It’s spring in Australia. The AFL and NRL Grand Finals have passed, Bathurst is coming up. The men in their baggy greens are on a low-key overseas tour (or perhaps one that is cancelled). But around Sydney, a new sporting competition is starting up. There’s no glitz and glamour as the best domestic cricketers from around the country (well, let’s face it, most of ‘em started in New South Wales anyway) begin another season.
So before you go along to a random suburban cricket ground to drink overpriced beer, buy an overpriced sausage sandwich (courtesy of a Matador BBQ), and chat to the three men and a dog who actually attend Australian domestic cricket (of which this author is one), here’s how you can understand what goes on when pro cricketers spend some time in the suburbs of Sydney — presented in checklist form.
The ‘Vintage Nathan Reardon’ Checklist
Hits a big six.
The ‘Jon Holland on a Slow Pitch 5-fer’ Checklist
LBW as someone plays across the line to one that doesn’t turn.
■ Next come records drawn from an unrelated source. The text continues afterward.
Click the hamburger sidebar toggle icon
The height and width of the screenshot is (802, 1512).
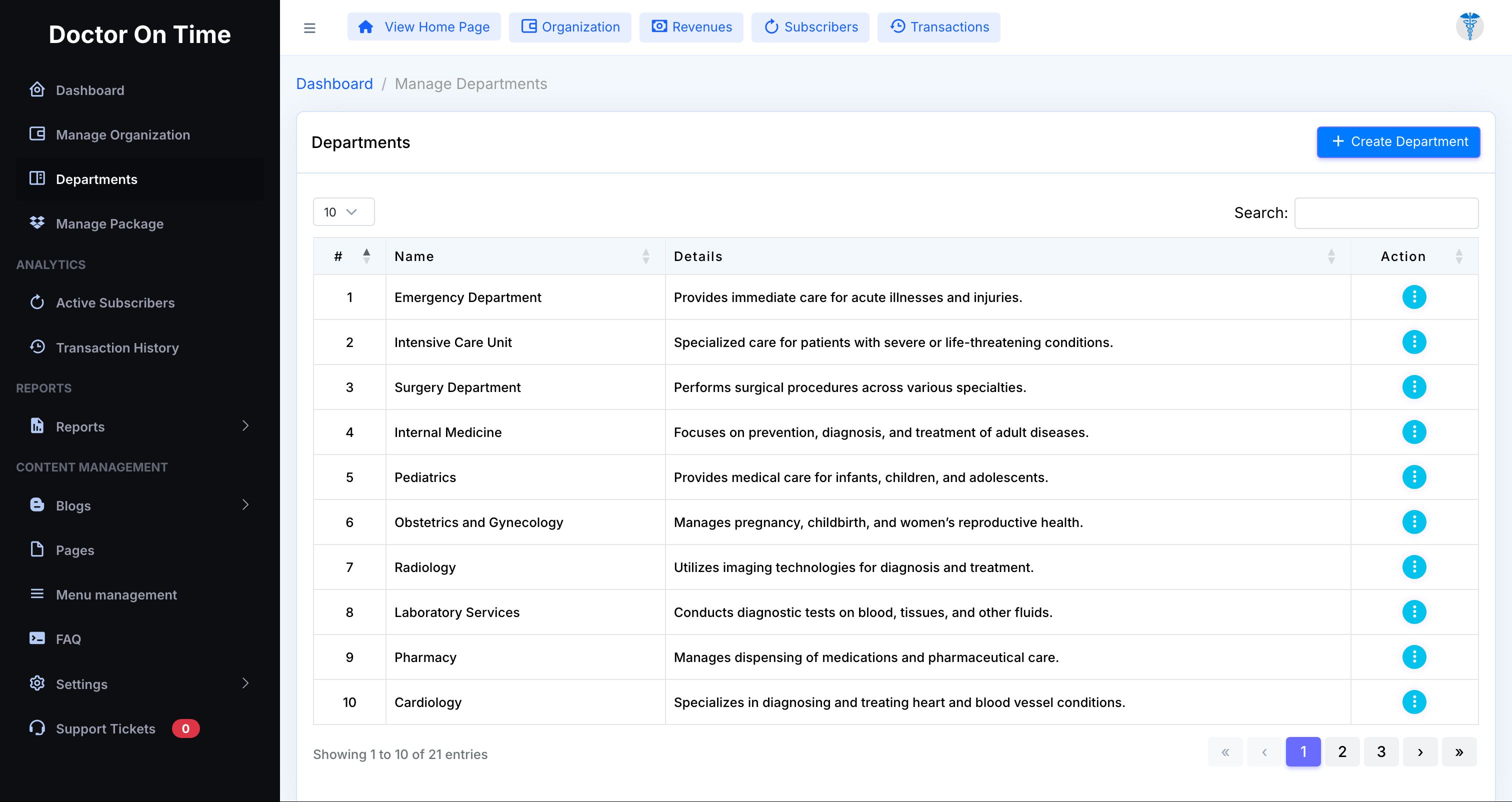coord(310,28)
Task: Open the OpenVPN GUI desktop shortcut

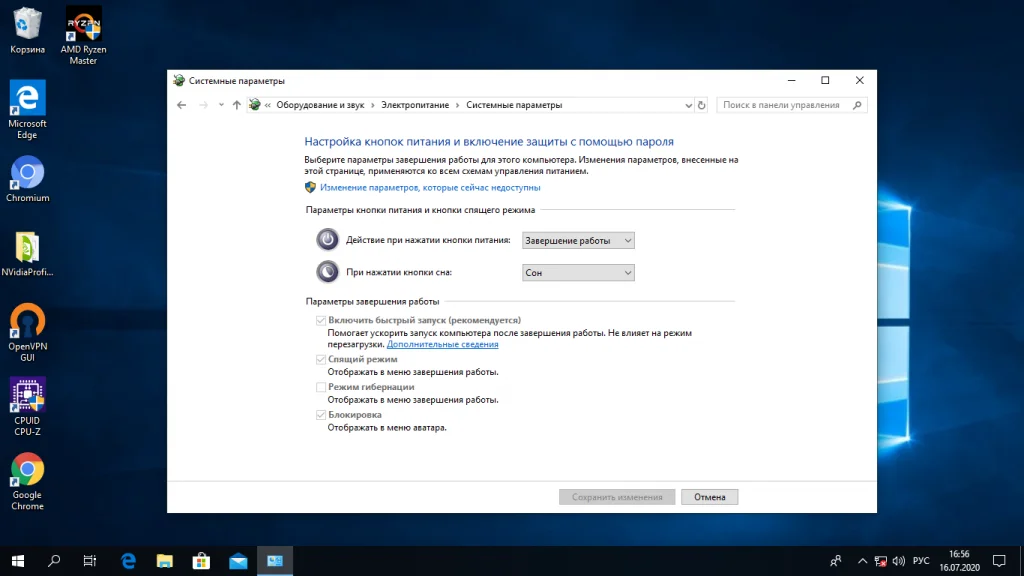Action: pyautogui.click(x=27, y=328)
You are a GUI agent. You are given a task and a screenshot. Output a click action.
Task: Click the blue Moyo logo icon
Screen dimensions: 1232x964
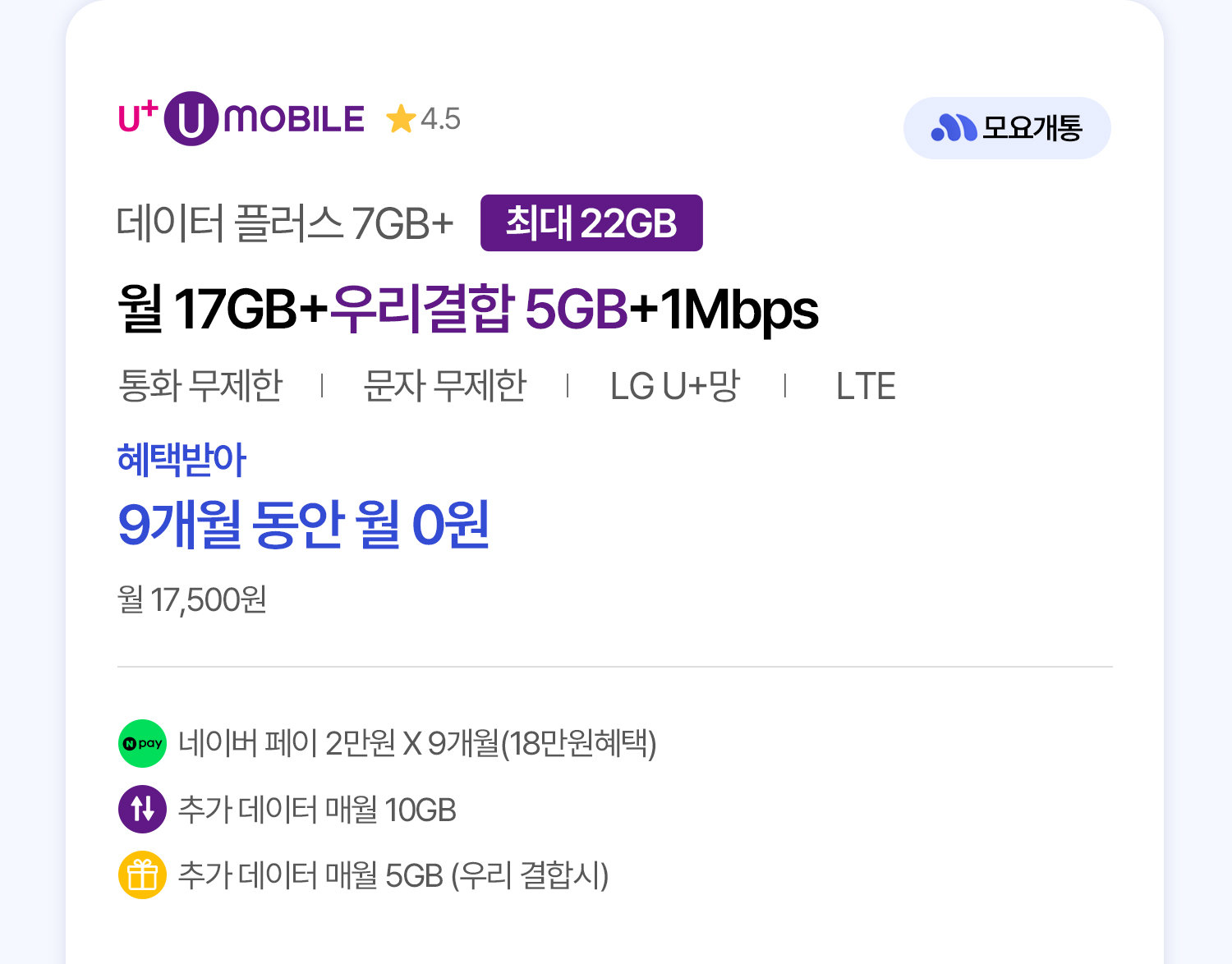pos(953,128)
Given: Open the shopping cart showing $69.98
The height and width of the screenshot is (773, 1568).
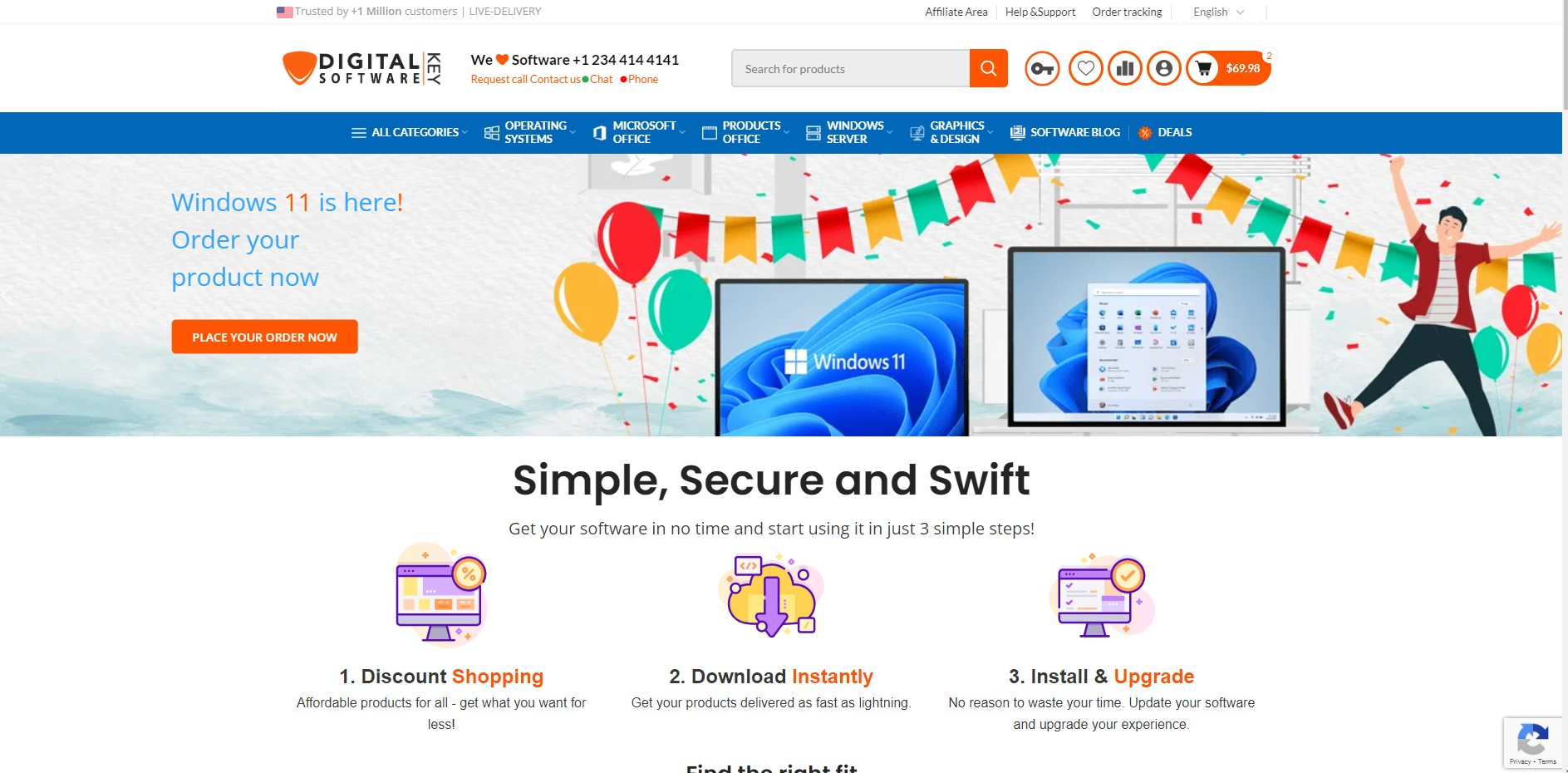Looking at the screenshot, I should tap(1228, 68).
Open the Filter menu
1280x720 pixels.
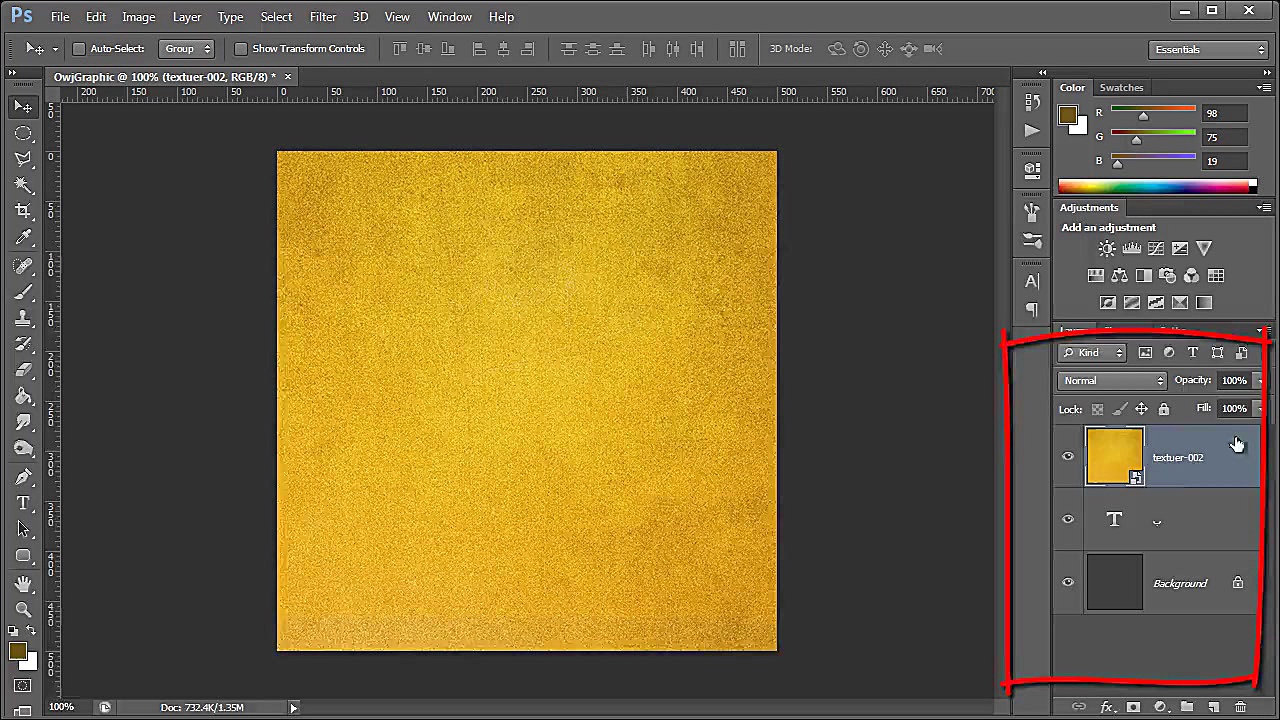pos(323,17)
Caught off an underedged cut shot (possibly dropped by Matthew Wade).
LBW as someone squares themselves up.
Random catch in the deep.
The ‘New South Wales at Full Strength’ Checklist
Drop your best performer from the previous year.
Select 7 bowling options to play all the internationals, ruining team balance in the process.
Look unbeatable on paper.
Steven Smith makes 50+.
An international (*cough* Shane Watson *cough*) gets out softly.
Mitchell Starc bowls too fast for everyone.
The ‘Confusing Tasmania’ Checklist
Mainland reject turns in the performance of the tournament.
You wonder why Tasmania never win anything after an innings/spell like that.
James Faulkner gets drunk.
Tim Paine breaks a finger.
Xavier Doherty bowls.
Jonathan Wells gets another recall (note: locked for 2015, he’s in Perth)
You realise your horrible mistake in thinking #2
The ‘West Does It Best’ Checklist
Play an amazing young bowling attack of people you’ve never heard of.
They all collectively get injured.
Justin Langer talks about yoga and/or martial arts.
A member of the Marsh family underperforms.
You remember Michael Beer…
…which makes you fall in love with a spinning all-rounder named Ashton.
The ‘Jamie Siddons
WellingtonSouth Australia’ Checklist
The opener reinvents himself as a top order biffer, makes 200.
The team’s best player inexplicably leaves, and a star batsman decides he’s actually European after all.
The players remember they’re actually coached by Jamie Siddons.
They lose everything, but at least they have
The ‘Five Unlimited Certainties of Existence’ Checklist
Greg Chappell’s Ego (and you’re unsure about the first four).